Give the lines of the material below as a JSON list of strings, one string per line and no blank lines. Begin at the line that contains "The image size is (804, 487)." and continue through the end of the material.

---------------

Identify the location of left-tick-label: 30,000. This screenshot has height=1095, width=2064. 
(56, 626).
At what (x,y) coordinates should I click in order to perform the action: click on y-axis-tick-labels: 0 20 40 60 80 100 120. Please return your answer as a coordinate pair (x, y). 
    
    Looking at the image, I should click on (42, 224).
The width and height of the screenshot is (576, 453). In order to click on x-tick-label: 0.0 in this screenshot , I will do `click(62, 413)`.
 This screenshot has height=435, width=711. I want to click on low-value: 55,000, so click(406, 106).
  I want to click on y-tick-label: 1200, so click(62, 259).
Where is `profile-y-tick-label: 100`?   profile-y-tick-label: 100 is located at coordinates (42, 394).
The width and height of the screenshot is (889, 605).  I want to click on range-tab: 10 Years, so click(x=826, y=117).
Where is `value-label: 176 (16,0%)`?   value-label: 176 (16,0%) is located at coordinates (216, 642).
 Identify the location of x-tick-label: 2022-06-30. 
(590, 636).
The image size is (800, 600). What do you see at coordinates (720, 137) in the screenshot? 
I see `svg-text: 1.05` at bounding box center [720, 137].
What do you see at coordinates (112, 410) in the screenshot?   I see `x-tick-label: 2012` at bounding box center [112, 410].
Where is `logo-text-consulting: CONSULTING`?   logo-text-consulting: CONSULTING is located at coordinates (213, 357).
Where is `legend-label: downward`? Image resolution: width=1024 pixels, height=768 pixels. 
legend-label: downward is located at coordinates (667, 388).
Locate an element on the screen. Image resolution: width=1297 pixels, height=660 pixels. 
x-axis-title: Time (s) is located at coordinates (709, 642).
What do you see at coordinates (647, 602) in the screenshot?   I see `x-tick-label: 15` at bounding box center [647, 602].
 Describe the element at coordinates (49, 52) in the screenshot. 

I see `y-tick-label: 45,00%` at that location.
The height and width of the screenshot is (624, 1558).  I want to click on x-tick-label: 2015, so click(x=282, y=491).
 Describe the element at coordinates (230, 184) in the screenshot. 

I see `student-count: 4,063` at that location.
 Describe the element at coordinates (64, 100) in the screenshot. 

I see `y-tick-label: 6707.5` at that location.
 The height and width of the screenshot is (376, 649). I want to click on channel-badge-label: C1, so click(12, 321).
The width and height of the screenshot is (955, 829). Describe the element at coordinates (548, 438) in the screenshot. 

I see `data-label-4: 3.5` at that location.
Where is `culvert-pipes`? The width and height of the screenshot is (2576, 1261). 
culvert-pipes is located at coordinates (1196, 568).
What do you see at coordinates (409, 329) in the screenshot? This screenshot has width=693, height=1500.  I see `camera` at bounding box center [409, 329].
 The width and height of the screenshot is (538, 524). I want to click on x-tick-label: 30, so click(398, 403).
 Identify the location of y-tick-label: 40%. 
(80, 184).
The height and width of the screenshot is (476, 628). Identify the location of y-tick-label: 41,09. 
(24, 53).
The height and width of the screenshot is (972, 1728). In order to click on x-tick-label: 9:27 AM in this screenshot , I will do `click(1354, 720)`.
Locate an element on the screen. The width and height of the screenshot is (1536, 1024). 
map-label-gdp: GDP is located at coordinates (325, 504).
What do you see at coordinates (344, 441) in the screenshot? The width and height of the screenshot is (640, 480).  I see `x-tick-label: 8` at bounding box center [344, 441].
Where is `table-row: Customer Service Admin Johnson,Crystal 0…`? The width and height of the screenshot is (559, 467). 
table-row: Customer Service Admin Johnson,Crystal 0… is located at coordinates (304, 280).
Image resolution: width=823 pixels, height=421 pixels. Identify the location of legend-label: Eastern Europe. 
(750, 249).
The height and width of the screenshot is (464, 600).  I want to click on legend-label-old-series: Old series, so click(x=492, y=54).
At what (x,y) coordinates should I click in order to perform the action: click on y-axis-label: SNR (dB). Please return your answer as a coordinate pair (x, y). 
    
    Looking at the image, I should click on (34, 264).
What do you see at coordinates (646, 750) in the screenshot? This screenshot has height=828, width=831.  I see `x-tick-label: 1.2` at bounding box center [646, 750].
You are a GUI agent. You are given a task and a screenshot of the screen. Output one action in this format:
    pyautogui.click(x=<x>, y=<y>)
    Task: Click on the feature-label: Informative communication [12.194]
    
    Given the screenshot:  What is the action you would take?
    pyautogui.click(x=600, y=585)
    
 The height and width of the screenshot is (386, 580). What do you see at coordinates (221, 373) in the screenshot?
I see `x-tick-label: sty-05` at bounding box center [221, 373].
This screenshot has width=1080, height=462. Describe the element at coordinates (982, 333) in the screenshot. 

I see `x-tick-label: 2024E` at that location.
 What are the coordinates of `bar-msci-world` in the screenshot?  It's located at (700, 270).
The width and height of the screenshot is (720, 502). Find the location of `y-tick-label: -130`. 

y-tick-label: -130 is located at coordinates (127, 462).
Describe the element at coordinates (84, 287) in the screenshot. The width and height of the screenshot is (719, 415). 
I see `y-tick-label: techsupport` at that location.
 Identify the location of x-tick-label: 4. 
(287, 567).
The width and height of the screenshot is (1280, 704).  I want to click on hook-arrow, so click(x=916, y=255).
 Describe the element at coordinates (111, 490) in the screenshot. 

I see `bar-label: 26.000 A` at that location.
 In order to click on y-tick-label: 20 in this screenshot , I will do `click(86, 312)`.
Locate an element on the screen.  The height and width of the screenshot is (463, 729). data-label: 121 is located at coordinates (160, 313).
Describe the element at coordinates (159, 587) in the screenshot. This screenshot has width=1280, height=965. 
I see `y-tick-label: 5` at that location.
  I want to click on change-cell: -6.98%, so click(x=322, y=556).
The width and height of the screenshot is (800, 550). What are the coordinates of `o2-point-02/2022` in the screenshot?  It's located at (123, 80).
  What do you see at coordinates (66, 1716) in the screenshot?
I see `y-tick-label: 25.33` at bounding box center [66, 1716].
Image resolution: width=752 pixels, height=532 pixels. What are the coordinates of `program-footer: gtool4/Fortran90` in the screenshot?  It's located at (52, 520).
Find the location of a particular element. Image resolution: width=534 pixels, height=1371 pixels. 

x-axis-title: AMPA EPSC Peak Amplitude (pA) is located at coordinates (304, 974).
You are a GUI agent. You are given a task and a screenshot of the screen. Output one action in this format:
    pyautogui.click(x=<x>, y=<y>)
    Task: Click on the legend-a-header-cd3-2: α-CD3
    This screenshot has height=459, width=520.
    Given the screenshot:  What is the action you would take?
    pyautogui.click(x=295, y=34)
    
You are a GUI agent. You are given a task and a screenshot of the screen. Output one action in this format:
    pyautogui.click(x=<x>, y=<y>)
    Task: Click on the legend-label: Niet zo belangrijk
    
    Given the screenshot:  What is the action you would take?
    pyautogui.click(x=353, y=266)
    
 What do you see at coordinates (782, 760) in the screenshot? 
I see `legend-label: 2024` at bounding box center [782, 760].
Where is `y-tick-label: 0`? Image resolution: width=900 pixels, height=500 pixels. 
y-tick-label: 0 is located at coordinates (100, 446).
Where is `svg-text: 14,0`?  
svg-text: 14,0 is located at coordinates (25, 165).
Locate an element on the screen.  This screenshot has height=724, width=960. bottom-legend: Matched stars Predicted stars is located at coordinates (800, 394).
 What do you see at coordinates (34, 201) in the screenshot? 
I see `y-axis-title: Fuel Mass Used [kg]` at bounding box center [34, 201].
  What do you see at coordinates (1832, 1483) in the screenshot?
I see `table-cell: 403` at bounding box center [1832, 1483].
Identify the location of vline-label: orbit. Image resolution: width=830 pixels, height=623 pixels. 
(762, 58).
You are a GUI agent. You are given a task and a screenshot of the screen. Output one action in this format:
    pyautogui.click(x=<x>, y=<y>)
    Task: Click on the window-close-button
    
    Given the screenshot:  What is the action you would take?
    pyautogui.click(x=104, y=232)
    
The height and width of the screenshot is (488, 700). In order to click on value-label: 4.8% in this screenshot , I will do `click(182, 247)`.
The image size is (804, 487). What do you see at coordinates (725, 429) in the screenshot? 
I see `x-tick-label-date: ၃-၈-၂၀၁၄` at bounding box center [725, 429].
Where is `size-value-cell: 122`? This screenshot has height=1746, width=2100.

---------------

**Your solution:**
[
  "The image size is (804, 487). What do you see at coordinates (725, 429) in the screenshot? ",
  "I see `x-tick-label-date: ၃-၈-၂၀၁၄` at bounding box center [725, 429].",
  "Where is `size-value-cell: 122`? This screenshot has height=1746, width=2100."
]